READING PASSAGE:
Still, Yuri, how do you oppose the WMF studies Oliver has presented earlier? About the factor of "any markup by default".
I do not oppose those studies at all, nor do I deny their integrity.
Just that the research isn't accounting for much of the important factors besides the plain volume of text. What would be those, and how those might be accounted for, I plainly don't know.
Just off the top of my head, no saying how it's useful: attempts to edit what long pages were more likely to be reverted? Were the long pages the same over the years? Did the contested pages actually grow? Who were the reverters?
Just like you say, one might form a distinct impression that the participation numbers indeed *are* falling. But will *enabling* the editing with a (rushed?) visual job actually *help*?
I'm totally not blocking the mouths of visual tool-hungry masses, but why must things be done in such fashion? There were those leisurely "new parser a year" years, and now, suddenly, there is a rush? A complex tool like that, operating on a content corpus which was created without it, is just bound to break things. Are there a projections for the breakage numbers and impact? I wouldn't say Wikipedia is fit for the UNESCO heritage (what about the conservation, eh?), but it is good for some uses, after all.
Now, why not follow the MoinMoin example, and construct an extension for loading the wiki-page into OpenOffice, benefiting from the fact that the return path is already well-covered? "Order of magnitude" more simple.

ACTIVITY LIST:
**1)** Translate this sentence from the message about visual editing into Spanish: "I do not oppose those studies at all, nor do I deny their integrity."
**2)** Copy the part of the message about visual editing between "Just like you" and "job actually *help*?", inclusive.
None of the material is needed here.

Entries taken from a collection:
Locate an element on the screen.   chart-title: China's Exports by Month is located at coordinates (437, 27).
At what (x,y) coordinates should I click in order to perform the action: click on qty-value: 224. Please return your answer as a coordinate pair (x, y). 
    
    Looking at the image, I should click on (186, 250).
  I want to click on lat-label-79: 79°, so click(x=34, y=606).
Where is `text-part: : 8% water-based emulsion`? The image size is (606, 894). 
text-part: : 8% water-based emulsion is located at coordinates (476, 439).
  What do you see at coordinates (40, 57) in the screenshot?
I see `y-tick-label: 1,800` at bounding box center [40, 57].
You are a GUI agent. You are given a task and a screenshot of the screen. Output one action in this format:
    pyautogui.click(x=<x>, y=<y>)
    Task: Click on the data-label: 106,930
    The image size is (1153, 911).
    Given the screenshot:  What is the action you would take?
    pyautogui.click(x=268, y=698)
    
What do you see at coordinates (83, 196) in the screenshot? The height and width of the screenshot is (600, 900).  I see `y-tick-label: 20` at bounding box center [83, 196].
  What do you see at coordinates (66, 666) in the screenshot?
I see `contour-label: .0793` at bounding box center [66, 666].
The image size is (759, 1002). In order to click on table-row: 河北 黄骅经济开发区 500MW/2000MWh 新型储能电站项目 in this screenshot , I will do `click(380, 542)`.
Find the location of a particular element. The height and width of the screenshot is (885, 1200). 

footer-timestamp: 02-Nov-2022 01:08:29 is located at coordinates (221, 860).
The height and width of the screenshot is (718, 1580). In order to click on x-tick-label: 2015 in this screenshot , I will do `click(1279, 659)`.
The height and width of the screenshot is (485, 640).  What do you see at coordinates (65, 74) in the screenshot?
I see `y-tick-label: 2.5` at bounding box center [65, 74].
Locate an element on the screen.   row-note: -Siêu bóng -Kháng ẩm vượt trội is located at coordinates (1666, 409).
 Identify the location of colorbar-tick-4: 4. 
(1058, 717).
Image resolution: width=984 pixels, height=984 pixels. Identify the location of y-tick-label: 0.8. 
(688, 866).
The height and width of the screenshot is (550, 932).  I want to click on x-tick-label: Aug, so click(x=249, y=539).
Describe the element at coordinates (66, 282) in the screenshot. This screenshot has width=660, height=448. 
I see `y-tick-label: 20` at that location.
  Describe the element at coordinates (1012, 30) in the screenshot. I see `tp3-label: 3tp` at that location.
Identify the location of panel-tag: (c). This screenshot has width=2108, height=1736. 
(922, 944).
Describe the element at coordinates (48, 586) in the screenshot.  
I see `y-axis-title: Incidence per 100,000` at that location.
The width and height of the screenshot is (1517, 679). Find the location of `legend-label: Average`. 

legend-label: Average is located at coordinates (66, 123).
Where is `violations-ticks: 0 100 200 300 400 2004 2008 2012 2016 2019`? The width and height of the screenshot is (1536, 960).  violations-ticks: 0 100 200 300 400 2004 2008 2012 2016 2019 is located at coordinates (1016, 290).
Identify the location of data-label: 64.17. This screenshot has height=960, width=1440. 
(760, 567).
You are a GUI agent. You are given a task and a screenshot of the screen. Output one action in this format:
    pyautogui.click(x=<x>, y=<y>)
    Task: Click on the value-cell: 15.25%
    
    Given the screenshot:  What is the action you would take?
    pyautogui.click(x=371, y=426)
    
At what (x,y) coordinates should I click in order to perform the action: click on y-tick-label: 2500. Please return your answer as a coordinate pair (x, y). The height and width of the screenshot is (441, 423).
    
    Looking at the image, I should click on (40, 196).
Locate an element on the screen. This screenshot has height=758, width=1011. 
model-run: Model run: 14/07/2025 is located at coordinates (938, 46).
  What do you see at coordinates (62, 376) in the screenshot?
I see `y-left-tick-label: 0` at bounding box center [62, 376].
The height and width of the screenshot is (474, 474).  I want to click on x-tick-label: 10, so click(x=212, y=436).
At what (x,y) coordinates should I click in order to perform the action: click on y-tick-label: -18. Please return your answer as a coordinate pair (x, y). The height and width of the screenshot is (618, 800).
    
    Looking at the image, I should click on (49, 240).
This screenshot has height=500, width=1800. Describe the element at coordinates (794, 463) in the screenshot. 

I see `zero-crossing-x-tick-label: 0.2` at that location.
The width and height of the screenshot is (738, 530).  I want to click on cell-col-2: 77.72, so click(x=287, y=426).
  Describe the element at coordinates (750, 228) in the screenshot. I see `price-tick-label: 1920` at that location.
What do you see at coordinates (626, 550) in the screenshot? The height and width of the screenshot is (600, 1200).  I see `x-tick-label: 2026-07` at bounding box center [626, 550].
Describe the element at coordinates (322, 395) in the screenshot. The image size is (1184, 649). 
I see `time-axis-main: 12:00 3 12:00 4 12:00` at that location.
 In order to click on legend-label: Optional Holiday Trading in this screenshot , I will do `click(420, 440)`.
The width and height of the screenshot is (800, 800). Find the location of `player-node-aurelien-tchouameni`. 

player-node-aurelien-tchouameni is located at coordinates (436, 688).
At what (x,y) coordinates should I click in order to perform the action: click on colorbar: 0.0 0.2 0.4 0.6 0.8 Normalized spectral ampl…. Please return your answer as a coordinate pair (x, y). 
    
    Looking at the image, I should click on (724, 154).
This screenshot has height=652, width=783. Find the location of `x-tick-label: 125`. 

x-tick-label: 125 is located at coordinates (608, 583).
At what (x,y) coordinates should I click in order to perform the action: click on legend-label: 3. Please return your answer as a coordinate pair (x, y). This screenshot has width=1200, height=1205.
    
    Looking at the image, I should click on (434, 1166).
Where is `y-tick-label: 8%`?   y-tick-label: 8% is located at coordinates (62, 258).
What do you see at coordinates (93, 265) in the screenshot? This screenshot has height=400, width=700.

RESULTS FOR THE EXERCISE:
**1)** No me opongo en absoluto a esos estudios, ni niego su integridad.

**2)**
Just like you say, one might form a distinct impression that the participation numbers indeed *are* falling. But will *enabling* the editing with a (rushed?) visual job actually *help*?